Les gouvernements seraient-ils tout-puissants, à l’instar de Dieu le Père? A quoi tout cela servira-t-il? Cela suffira-t-il à rétablir la confiance? Cela rassure momentanément – et encore. Les erreurs des dernières décennies n’en seront pas effacées pour autant. De surcroît les gouvernements ne disposent pas de cet argent; ils sont eux-mêmes assis sur des montagnes de dettes. Eux non plus n’ont pas épargné et constitué des réserves pour les périodes de vaches maigres. Bien au contraire, les réserves d’or entassées dans ce but par les générations précédentes ont parfois été vendues car elles seraient désormais «superflues».
Une réorganisation du système financier est imminente. De nombreux «sommets» européens ou même mondiaux sont prévus en novembre. On entend dire beaucoup de choses. On expérimente les taux de change fixes. Sarkozy, l’actuel Président de l’UE, veut créer dans l’espace de l’Euro une gouvernance économique à même de contrôler le système bancaire. Le FMI veut contrôler toutes les banques. Et ainsi de suite. Autrement dit: le système bancaire doit être soumis à un contrôle d’en haut, central et transfrontalier. Est-ce la bonne solution?
Une autre solution existe, en partant de la base, et qui a fait ses preuves. Il y a deux cents ans déjà que les écrits de Jeremias Gotthelf et Heinrich Zschokke nous ont montré la voie. «Tu vois, c’est une caisse où on peut mettre son argent quand on n’en a pas besoin, jusqu’à ce qu’on en ait besoin, et entretemps on te verse un petit intérêt, et ton argent est bien à l’abri, il ne lui arrive rien.» Existe-t-il un modèle qui suive ce principe? Les banques coopératives (de crédit mutuel) à ancrage régional et national pourraient servir de modèle.

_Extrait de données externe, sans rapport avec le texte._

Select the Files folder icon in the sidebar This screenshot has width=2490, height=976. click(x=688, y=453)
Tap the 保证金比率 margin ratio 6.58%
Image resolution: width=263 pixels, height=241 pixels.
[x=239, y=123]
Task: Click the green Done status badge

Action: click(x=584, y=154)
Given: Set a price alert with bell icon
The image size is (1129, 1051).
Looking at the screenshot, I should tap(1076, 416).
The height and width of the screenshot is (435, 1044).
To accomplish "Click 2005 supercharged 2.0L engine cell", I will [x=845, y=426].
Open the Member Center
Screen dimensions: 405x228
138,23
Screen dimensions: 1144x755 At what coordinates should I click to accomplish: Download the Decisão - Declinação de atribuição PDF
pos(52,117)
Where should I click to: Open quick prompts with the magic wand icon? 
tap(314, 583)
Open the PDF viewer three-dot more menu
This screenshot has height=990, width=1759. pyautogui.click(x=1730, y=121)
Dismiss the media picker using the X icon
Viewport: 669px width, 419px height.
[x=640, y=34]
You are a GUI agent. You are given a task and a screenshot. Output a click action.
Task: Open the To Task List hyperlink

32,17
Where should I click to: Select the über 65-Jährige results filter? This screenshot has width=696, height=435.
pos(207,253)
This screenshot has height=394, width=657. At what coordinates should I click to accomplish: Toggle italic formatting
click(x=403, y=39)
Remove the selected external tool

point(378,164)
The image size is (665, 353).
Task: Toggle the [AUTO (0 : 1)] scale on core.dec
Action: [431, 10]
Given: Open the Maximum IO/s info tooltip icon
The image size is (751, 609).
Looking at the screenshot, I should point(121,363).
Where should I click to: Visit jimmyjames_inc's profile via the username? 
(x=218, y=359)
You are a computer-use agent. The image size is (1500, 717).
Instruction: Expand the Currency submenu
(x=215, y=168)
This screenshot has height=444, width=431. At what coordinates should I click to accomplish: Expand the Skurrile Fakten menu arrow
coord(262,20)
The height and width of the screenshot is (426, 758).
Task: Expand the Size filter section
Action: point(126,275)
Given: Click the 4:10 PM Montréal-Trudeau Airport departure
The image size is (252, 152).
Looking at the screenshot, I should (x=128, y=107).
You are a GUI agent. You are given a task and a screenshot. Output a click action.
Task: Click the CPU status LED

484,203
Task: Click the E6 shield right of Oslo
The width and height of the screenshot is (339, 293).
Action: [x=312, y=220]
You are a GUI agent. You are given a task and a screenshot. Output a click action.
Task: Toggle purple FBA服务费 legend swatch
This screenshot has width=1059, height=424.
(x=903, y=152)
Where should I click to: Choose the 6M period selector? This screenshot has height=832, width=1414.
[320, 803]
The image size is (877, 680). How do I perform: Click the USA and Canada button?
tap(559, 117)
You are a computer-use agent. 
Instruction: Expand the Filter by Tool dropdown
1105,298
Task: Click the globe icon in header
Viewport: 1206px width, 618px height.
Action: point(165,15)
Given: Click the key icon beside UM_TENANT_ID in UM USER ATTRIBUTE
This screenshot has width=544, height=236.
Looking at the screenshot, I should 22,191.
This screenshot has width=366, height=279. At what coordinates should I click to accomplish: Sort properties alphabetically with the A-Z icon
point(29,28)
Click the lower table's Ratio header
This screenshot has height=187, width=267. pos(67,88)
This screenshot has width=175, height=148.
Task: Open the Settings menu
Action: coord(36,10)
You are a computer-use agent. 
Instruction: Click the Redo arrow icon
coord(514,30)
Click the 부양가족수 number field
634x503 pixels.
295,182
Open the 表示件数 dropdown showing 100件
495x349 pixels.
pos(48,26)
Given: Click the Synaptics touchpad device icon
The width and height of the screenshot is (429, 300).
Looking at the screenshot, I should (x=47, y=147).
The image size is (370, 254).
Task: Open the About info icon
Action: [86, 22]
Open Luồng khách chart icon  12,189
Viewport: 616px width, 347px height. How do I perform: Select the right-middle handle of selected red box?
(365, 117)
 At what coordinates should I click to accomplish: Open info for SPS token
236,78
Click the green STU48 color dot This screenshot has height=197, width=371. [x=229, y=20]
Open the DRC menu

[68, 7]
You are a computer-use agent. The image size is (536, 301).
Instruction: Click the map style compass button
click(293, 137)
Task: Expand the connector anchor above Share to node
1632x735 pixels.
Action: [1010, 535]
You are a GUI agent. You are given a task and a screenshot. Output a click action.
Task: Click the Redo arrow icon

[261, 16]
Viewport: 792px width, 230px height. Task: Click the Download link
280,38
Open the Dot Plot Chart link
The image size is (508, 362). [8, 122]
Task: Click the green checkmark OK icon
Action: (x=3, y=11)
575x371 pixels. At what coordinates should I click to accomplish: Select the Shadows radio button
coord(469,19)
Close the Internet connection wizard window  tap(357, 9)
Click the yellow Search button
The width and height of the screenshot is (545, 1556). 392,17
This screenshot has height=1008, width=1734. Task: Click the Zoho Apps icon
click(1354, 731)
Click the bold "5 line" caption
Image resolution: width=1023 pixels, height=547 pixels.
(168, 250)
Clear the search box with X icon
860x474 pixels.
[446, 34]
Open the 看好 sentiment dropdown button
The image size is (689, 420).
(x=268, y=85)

2005 est décrété année interna­tionale du microcrédit par l’ONU
Les microcrédits sont des prestations bancaires destinées à aider des gens pauvres mais exerçant une activité économique. Ils se situent en général entre 50 et 100 francs suisses. «Dans la microfinance, nous voyons une application de l’idée de Raiffeisen. En soutenant les gens à l’échelle locale, nous pouvons arriver à un équilibre global.»